The choice of MacMillan to compose this work was fitting in many ways. Not only is he one of the most honored and prolific living composers of sacred choral music (as well as instrumental works; his Fourth Symphony was premiered in a BBC Proms concert last summer), but he is also a devout and theologically alert Roman Catholic, and (perhaps most importantly) an active church musician. Since 2005, he has been choirmaster at St. Columba’s Church in Glasgow, for whose masses he has composed a large body of music. While his work is frequently performed in concert and on recording, much of his choral repertoire is deliberately liturgical in construction.


Musical bedrock

In addition to writing music for his choir and congregation, MacMillan has been very active in promoting the recovery of congregational use of Gregorian chant. In a 2013 article in the Telegraph, MacMillan explained that, as a composition student, he was required to write melodies in the style of plainchant. “This might have been the singularly most invaluable thing I have ever done in music. It lays the bedrock for so much — in melodic writing, in consideration of the building blocks of polyphonic complexity and in the search for spiritual serenity.”

Sir James MacMillan

MacMillan’s works for choir often exhibit the fundamental role of plainchant for his composition. Consider Miserere (2009), a complex a cappella setting of Psalm 51 for eight parts.

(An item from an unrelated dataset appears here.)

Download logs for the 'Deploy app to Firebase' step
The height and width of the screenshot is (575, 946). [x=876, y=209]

The music is sometimes tormented, sometimes achingly beautiful, at the last quietly triumphant. In the middle of the piece, the choir sings, in a slow, lilting, triple meter, Asperges me hyssopo, et mudabor: lavabis me, et super nivem dealbabor — “Thou shalt purge me with hyssop, and I shall be clean; thou shalt wash me, and I shall be whiter than snow.” The harmonies are simple and the melodic line slowly descends as the dynamics move from a confident fortissimo to a soft mezzopiano on the final but unresolved chord (one of those aching moments). After a brief silence, the four lower voices — reminiscent here of Russian chant —  sing: “Thou shalt make me hear of joy and gladness; that the bones which thou hast broken may rejoice.” This is echoed antiphonally by the upper voices, again in a four-part chant: “Turn thy face from my sins; and put out all my misdeeds.” The pattern is repeated with the next two verses of the psalm. The effect is riveting, largely because of the simple clarity of the chant that defines the melodic line. 

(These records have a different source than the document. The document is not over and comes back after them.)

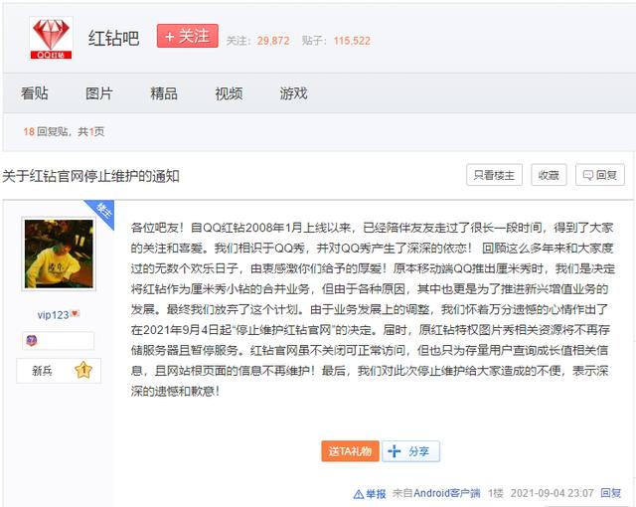Click the heart icon beside vip123
This screenshot has width=636, height=507.
point(75,314)
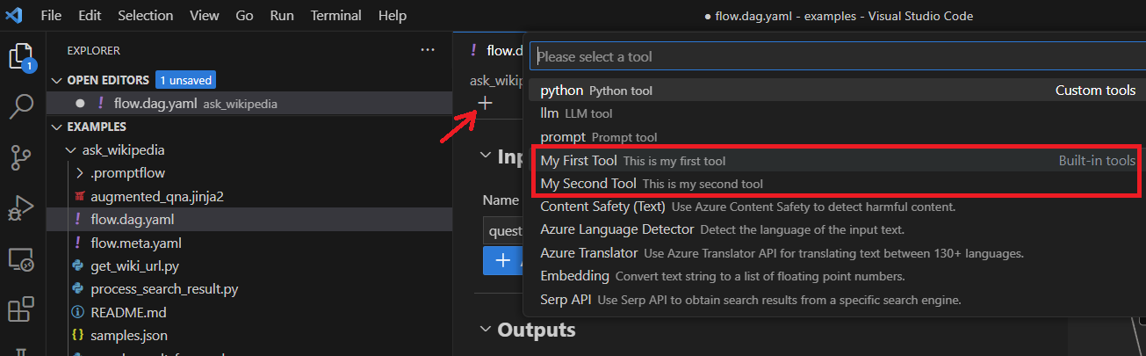Collapse the Outputs section

click(x=485, y=330)
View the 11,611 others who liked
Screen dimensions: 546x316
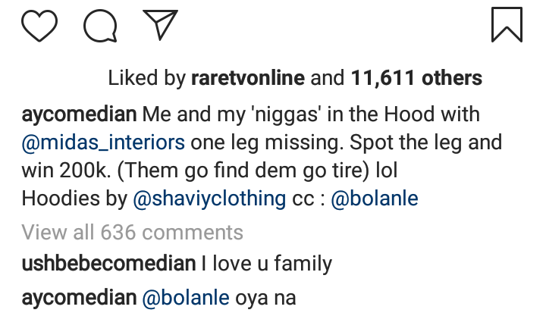[416, 78]
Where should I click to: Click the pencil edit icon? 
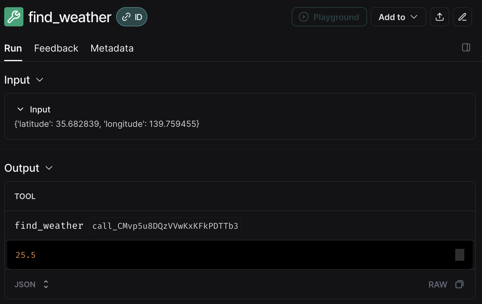(462, 17)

MacMillan has invited the Strathclyde University Chamber Choir to sing in services at his parish a few times a year, and has written a series of Communion motets for them (currently numbering fourteen), now collected as the Strathclyde Motets. Most are Latin settings of the propers for Communion. One of the English language motets — and apparently the most popular with choirs — is O Radiant Dawn, a setting of one of the “O Antiphons” for the last week of Advent. Also notable are the triumphant Data est mihi (“[All power] is given to me”) for the feast of the Ascension, and the pensive Mitte manum tuam (“Stretch forth your hand”) for the second Sunday of Easter. This last work is a good example of the influence of Celtic folk music (including his use of the rhythmic device known as the “Scottish snap”) on MacMillan’s use of ornamentation.


The voice of the cosmos

Sir James (he was knighted last year) has long been a great admirer of Pope Benedict’s championing of musical ressourcement. In a 2013 article published in his parish choir’s website, MacMillan quoted an early essay by Joseph Ratzinger in which he upheld a high standard for the musical life of local churches: “The Church must not settle down with what is merely comfortable and serviceable at the parish level, she must arouse the voice of the cosmos and, by glorifying the Creator, elicit the glory of the cosmos itself, making it also glorious, beautiful, habitable, and beloved.”

While the dead-end culture of modernity has culminated in the celebration of inanity, self-indulgence, even death, the Church — if she rediscovers herself — can bear witness, verbally and musically, to the transformative presence of the Logos. I’m grateful that James MacMillan is committed to nurturing such rediscovery.